> **Task details**
Give only the number of lines in the records that include "input".

> **Study material**
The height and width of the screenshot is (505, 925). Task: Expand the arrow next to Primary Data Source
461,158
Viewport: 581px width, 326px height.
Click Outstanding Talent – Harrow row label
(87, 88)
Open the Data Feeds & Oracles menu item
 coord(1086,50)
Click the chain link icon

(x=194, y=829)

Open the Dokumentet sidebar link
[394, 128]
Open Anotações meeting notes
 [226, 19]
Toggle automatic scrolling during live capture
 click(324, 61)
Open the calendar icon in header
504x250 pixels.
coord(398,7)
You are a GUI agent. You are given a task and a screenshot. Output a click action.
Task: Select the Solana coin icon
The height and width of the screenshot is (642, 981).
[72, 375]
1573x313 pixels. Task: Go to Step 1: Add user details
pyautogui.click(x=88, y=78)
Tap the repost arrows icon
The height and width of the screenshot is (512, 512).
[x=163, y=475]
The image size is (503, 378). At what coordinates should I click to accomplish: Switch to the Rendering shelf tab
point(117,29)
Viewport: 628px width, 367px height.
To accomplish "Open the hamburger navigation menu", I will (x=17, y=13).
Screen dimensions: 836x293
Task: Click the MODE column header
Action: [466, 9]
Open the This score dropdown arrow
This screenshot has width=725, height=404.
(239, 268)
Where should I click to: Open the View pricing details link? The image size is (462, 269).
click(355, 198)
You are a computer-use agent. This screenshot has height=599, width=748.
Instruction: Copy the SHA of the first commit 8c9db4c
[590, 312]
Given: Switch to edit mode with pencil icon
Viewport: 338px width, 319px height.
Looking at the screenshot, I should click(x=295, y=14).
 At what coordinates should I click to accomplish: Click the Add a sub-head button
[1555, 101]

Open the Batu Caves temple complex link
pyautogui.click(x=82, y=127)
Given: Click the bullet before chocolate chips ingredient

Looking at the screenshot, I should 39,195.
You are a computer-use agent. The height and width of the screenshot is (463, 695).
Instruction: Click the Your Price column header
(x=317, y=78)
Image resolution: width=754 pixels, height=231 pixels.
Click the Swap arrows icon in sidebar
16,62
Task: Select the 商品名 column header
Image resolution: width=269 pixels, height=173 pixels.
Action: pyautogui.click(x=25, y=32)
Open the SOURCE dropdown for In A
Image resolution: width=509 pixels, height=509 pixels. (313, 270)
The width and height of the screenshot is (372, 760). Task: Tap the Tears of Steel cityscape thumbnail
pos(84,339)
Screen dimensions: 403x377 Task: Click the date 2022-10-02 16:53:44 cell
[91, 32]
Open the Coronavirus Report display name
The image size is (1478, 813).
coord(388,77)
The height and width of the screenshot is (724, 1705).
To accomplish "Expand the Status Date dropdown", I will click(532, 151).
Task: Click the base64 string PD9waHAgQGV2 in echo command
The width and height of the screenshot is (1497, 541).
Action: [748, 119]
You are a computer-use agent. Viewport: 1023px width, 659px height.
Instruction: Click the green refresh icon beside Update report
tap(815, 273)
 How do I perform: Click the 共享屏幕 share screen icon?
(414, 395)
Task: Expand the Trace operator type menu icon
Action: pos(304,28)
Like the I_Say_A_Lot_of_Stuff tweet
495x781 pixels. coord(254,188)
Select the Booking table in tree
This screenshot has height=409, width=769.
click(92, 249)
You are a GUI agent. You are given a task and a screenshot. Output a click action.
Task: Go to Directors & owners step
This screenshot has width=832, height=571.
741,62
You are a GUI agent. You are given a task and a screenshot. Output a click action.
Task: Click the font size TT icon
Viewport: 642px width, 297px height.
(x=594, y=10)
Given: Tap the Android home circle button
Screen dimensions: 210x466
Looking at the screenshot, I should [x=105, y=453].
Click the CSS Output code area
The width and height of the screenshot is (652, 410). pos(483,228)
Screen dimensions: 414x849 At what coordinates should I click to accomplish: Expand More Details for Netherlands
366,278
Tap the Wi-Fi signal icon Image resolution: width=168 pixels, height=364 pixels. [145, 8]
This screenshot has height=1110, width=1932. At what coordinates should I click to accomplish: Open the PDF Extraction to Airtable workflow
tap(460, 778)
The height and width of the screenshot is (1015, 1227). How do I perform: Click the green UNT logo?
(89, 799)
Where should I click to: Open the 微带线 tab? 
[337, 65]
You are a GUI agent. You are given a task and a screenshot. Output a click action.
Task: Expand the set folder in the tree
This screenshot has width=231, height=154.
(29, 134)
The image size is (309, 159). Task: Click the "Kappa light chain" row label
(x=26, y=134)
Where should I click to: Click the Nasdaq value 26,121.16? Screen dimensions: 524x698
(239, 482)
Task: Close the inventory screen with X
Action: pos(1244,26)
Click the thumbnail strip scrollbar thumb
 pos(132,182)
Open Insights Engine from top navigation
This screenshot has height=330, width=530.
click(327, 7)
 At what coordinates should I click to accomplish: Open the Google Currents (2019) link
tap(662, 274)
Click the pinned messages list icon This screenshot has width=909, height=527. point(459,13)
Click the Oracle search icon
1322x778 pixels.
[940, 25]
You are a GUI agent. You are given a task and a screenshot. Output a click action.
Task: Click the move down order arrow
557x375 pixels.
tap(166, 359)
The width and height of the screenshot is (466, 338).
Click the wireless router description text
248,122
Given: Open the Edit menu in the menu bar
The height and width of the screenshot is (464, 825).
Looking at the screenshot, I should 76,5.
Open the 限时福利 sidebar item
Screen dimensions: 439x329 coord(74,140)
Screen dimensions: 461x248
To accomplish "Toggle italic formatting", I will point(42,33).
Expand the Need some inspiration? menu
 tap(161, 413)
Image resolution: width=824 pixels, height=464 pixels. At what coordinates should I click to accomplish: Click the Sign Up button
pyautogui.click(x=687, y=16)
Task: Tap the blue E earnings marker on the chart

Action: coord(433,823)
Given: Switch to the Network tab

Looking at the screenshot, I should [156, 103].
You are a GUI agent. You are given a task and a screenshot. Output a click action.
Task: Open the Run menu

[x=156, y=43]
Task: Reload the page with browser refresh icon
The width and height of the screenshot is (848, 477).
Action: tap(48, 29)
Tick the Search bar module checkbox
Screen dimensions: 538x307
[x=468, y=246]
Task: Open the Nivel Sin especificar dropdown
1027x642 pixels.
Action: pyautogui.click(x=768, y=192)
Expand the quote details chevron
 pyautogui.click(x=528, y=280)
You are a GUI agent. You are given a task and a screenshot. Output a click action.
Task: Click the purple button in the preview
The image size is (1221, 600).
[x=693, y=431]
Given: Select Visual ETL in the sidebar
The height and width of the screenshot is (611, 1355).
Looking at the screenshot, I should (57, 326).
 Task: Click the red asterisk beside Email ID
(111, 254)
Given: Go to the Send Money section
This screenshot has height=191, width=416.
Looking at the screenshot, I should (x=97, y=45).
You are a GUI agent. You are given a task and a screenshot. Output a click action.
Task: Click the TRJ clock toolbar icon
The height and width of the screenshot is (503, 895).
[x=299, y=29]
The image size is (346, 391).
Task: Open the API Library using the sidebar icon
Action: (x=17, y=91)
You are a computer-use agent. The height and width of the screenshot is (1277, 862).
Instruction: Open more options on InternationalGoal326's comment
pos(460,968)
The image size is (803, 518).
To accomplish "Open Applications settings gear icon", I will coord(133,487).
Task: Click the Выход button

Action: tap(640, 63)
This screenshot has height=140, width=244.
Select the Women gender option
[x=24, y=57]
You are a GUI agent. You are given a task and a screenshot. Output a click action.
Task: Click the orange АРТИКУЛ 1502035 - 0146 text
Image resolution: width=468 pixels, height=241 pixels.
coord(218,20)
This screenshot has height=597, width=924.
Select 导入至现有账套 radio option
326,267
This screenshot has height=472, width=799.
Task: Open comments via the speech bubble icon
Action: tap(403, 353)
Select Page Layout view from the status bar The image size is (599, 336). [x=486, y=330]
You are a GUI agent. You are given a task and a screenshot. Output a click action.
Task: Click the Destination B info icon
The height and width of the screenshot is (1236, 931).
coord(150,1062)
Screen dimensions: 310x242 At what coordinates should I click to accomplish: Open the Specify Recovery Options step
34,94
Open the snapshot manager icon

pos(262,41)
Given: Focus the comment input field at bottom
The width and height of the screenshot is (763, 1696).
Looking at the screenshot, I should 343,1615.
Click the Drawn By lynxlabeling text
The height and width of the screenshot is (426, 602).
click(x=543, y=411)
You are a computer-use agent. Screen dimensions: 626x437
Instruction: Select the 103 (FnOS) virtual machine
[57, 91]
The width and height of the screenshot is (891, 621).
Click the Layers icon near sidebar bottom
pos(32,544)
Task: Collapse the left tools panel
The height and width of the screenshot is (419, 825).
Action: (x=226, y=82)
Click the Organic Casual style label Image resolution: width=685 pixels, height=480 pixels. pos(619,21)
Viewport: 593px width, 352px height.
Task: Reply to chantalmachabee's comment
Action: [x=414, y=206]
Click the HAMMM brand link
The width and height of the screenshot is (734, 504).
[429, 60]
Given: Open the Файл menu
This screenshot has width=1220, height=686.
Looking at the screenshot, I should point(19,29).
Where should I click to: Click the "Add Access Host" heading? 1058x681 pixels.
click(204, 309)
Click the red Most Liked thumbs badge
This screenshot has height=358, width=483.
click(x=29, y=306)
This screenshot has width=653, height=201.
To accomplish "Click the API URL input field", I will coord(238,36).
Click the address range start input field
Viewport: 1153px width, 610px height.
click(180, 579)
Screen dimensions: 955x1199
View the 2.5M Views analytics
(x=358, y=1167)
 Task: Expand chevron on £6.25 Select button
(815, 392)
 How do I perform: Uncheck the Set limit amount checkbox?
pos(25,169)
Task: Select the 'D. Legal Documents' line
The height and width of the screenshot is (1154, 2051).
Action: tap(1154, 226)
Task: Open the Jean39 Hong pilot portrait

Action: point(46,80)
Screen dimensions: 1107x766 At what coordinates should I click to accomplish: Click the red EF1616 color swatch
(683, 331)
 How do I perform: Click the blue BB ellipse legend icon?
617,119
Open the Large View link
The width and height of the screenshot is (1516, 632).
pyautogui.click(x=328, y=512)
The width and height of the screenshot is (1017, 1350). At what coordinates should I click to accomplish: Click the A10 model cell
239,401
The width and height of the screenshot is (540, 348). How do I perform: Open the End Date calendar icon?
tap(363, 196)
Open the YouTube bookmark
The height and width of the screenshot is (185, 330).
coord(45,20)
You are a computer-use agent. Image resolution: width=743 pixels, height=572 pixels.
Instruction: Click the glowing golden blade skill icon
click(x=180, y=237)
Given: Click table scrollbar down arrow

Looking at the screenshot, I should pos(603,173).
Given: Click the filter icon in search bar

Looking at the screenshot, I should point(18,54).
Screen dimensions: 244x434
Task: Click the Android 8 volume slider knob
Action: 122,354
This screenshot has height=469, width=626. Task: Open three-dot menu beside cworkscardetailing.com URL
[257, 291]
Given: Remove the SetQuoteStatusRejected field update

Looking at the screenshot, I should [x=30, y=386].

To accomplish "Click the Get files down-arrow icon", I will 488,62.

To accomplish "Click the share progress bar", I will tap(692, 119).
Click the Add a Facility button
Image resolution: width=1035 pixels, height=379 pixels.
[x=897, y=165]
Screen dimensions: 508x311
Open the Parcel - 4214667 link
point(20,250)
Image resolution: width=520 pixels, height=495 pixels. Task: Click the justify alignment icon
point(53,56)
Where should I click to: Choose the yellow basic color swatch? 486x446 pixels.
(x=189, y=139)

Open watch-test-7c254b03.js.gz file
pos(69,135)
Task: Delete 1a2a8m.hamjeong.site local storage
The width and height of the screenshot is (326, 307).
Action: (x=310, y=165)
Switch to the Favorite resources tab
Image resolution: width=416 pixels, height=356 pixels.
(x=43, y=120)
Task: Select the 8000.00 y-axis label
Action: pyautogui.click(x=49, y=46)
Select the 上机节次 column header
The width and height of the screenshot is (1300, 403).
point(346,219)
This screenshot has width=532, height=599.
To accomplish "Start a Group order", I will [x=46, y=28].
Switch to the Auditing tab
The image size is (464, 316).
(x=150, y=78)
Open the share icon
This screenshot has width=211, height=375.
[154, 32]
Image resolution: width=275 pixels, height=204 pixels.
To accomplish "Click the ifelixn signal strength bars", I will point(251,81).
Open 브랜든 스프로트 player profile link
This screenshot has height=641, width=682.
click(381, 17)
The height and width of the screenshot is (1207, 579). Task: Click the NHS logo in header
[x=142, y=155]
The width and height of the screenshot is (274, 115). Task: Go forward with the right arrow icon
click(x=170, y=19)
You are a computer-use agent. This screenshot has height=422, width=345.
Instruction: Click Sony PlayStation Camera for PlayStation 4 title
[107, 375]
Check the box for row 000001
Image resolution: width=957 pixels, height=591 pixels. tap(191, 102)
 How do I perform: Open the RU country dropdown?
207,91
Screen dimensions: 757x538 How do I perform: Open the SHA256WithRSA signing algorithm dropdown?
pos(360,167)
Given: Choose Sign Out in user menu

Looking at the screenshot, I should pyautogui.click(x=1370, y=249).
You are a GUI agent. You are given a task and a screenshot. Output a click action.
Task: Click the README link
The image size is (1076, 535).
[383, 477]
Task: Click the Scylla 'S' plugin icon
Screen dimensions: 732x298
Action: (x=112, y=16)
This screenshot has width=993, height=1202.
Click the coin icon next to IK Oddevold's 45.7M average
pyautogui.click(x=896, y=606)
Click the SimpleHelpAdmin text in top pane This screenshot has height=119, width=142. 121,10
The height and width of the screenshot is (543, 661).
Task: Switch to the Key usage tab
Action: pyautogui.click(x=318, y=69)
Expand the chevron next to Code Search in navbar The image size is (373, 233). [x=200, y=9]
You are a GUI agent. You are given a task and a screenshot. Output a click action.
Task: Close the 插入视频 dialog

> **Result**
3